With rendering out of the way, it's time for the most complex part of creating an extension - parsing it from a source document. For that, we need to inherit from InlineParser and overwrite the Match method, as well as set up the characters that would trigger the parse routine - that single # character in our example.

public class MantisLinkInlineParser : InlineParser
{
  private static readonly char[] _openingCharacters =
  {
    '#'
  };

  public MantisLinkInlineParser()
  {
    this.OpeningCharacters = _openingCharacters;
  }

  public override bool Match(InlineProcessor processor, ref StringSlice slice)
  {
    bool matchFound;
    char previous;

    matchFound = false;

    previous = slice.PeekCharExtra(-1);

    if (previous.IsWhiteSpaceOrZero() || previous == '(' || previous == '[')
    {
      char current;
      int start;
      int end;

      slice.NextChar();

      current = slice.CurrentChar;
      start = slice.Start;
      end = start;

      while (current.IsDigit())
      {
        end = slice.Start;
        current = slice.NextChar();
      }

      if (current.IsWhiteSpaceOrZero() || current == ')' || current == ']')
      {
        int inlineStart;

        inlineStart = processor.GetSourcePosition(slice.Start, out int line, out int column);

        processor.Inline = new MantisLink
                            {
                              Span =
                              {
                                Start = inlineStart,
                                End = inlineStart + (end - start) + 1
                              },
                              Line = line,
                              Column = column,
                              IssueNumber = new StringSlice(slice.Text, start, end)
                            };

        matchFound = true;
      }
    }

    return matchFound;
  }
}

In the constructor, we set the OpeningCharacters property to a character array. When Markdig is parsing content, if it comes across any of the characters in this array, it will automatically call your extension.

This neatly leads us onto the meat of this class - overriding the Match method. Here, we scan the source document and try to build up our node. If we're successful, we update the processor and let Markdig handle the rest.

We know the current character is going to be # as this is our only supported opener. However, we need to check the previous character to make sure that we try and process an distinct entity, and not a # character that happens to be in the middle of another string.

previous = slice.PeekCharExtra(-1);

if (previous.IsWhiteSpaceOrZero() || previous == '(' || previous == '[')

Here, I use an extension method exposed by Markdig to check if the previous character was either whitespace, or nothing at all, i.e., the start of the document. I'm also checking for ( or [ characters in case the issue number has been wrapped in brackets or square braces.

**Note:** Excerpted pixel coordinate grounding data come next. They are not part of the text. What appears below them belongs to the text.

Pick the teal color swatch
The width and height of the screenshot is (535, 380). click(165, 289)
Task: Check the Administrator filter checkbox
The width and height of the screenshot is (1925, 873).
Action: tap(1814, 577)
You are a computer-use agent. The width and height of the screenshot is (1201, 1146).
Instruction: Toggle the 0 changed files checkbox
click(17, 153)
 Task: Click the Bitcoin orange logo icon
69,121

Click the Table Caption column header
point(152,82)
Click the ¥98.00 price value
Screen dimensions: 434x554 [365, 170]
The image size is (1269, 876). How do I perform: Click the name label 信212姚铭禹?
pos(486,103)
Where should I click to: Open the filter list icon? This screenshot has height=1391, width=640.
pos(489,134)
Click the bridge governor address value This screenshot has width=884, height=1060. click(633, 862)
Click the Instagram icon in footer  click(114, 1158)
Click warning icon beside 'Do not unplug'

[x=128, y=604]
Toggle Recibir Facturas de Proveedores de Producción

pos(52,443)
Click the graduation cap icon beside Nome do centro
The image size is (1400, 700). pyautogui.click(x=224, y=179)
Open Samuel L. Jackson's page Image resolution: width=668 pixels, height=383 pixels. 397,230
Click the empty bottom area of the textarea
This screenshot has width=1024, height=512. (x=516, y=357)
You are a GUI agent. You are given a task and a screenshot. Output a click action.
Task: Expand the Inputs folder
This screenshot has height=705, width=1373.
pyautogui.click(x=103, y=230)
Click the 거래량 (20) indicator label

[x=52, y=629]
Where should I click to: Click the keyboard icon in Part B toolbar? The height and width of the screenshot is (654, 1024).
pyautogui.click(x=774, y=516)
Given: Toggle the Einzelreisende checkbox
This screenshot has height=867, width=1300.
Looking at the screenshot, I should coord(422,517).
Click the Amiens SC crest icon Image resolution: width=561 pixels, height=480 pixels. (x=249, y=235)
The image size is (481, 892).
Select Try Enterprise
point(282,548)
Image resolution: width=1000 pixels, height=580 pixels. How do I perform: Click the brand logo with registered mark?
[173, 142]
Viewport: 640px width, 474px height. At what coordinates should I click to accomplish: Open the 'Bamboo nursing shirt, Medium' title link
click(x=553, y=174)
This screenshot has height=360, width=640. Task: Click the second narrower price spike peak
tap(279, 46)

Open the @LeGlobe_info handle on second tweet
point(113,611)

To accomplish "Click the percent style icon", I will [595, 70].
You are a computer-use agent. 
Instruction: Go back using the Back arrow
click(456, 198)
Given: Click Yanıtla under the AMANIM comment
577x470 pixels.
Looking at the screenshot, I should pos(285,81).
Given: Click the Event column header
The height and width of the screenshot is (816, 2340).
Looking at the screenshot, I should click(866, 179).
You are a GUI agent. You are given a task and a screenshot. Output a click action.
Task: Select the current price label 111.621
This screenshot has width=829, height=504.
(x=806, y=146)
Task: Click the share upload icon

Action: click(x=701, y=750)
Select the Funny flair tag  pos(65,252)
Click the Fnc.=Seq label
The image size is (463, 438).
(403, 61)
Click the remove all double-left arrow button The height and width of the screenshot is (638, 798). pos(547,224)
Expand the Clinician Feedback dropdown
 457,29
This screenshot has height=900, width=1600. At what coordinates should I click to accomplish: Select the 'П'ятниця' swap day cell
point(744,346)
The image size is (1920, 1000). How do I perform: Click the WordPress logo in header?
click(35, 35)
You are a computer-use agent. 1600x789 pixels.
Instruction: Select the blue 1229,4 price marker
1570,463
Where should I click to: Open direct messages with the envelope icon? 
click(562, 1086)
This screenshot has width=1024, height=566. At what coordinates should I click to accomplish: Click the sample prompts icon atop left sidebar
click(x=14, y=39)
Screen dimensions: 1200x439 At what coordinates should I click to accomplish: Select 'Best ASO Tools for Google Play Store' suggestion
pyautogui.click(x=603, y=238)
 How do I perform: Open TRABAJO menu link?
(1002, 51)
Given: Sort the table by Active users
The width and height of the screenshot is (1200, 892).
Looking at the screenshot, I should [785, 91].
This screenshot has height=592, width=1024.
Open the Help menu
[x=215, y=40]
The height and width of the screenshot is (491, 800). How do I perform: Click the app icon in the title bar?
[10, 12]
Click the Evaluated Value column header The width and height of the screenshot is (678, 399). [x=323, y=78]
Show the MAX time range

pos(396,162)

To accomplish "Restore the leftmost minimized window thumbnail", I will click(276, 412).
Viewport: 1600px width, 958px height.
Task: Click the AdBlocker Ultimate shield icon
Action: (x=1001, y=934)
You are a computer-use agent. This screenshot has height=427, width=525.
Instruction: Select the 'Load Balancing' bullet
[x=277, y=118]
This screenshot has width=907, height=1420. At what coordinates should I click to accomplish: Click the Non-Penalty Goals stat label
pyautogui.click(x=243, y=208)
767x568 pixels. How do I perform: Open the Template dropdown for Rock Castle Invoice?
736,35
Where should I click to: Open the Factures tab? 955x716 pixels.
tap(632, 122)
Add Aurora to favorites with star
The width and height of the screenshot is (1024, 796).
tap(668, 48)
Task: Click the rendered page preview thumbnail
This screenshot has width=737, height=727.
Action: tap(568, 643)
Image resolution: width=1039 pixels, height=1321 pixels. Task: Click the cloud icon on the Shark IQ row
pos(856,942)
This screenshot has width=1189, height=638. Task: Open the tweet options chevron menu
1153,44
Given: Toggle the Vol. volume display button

If we pass this check, then it's time to parse the issue number. First, we advance the character stream (to discard the # opener) and also initalize the values for creating a final StringSlice if we're successful.

slice.NextChar();

current = slice.CurrentChar;
start = slice.Start;
end = start;

As our GitHub/MantisBT issue numbers are just that, plain numbers, we simply keep advancing the stream until we run out of digits.

while (current.IsDigit())
{
  end = slice.Start;
  current = slice.NextChar();
}

As I'm going to work exclusively with the StringSlice struct, I'm only recording where the new slice will end. Even if you wanted to use a more traditional string, it probably makes sense to keep the above construct and then build your string at the end.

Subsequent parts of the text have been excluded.